ONC asked to improve pediatric EHR usability, safety

The Office of the National Coordinator for Health Information Technology (ONC) is being called on to develop a voluntary certification program to help improve the usability and safety of pediatric electronic health records (EHRs).

In a viewpoint recently published in JAMA Pediatrics, authors Raj Tatwani, PhD, Ben Moscovitch and Josh Rising, MD, said EHR technology has yet to recognize the different needs between adults and pediatric patients and their “inadequate usability” can negatively impact pediatric care. With the passage of the 21st Century Cures Act, the authors believe it's a perfect time to address the issue. 

“Given the centrality of EHRs to modern medicine, inadequate usability (the design, customization, and use of systems) can have serious ramifications on pediatric care, including patient harm, when technology is not optimized for the treatment of children,” the authors said. “For example, children often receive drug dosages based on weight, yet the poor usability of some EHRs has contributed to pediatric patients overdosing on medications.”

In the article, the authors made five recommendations to the ONC on how to improve pediatric EHR usability and safety. Recommendations included emphasizing the importance of EHR implementation and encouraging transparency between vendors and healthcare organizations.

The authors suggested the ONC require a user-centered design process which identifies and prioritizes the needs of the end user (clinician) in EHR products. They also suggested requiring usability test participants and “rigorous” test cases to assess EHR usability and safety.

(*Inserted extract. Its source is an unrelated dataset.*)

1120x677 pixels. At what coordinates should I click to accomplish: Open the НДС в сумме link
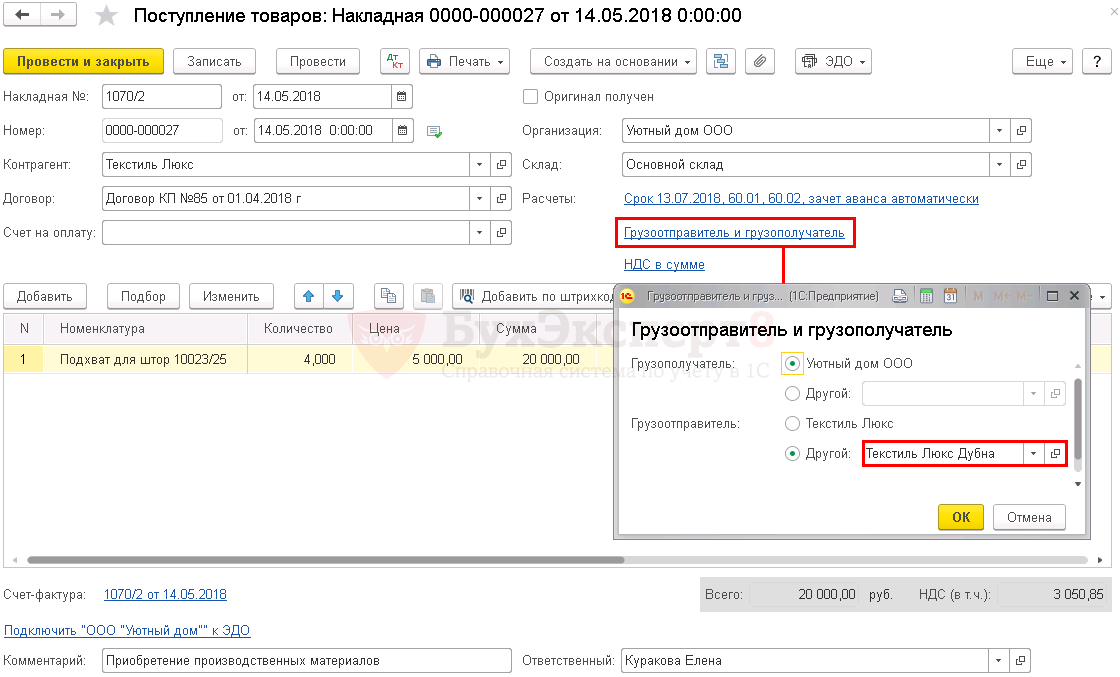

“As the use of EHRs continues to accelerate with more clinical decision support tools and automation, clinicians will increasingly rely on this technology to help them provide safe, high-quality care. However, just like in other aspects of medicine, the use of this technology differs in the care of children than adults,” the authors concluded. “The ONC, in implementing the 21st Century Cures Act, can rectify that gap to decrease the likelihood of patient harm associated with EHRs.”